[Requirement]
Filter the listing below, keeping every line that contains the string "width" in its original order.

[Page and screen pointing data]
--- start ---
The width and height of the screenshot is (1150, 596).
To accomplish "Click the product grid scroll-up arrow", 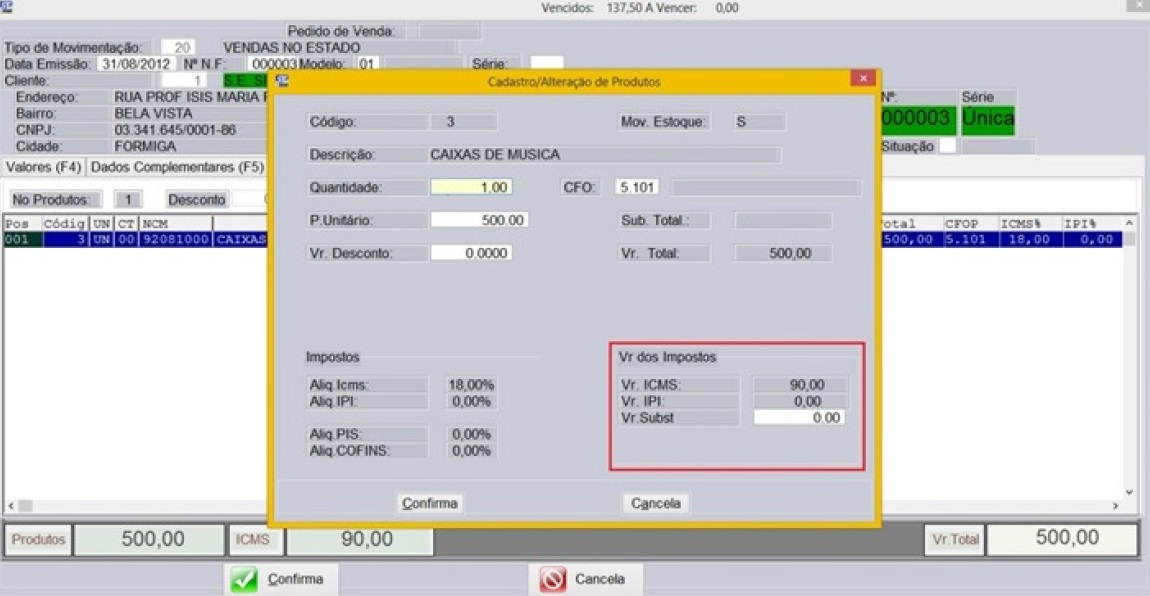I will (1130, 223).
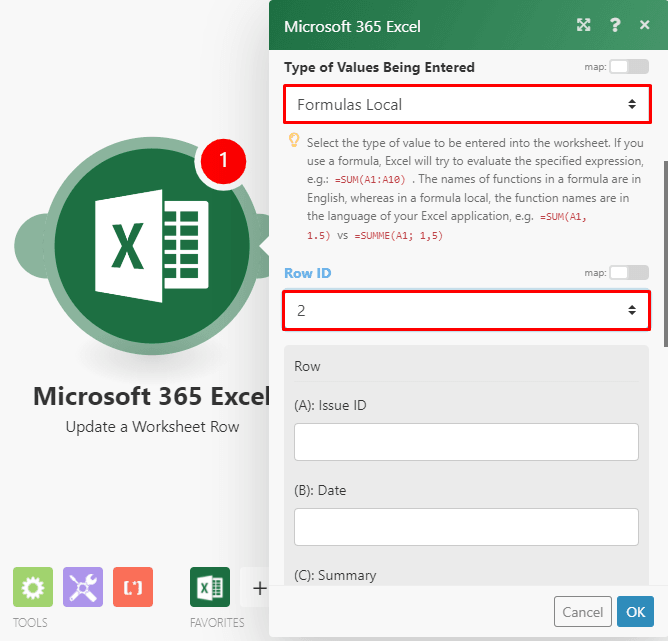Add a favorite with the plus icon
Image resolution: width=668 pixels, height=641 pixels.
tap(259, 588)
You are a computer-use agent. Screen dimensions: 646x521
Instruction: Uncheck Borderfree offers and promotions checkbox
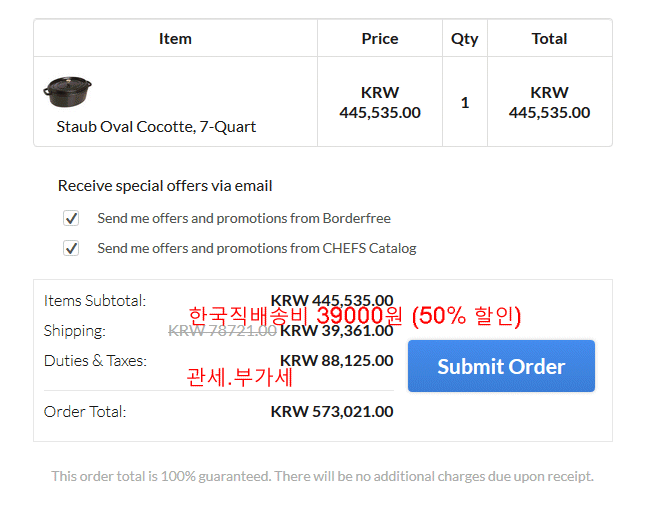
--- end ---
[Solution to the exercise]
The width and height of the screenshot is (1150, 596).
Image resolution: width=668 pixels, height=641 pixels.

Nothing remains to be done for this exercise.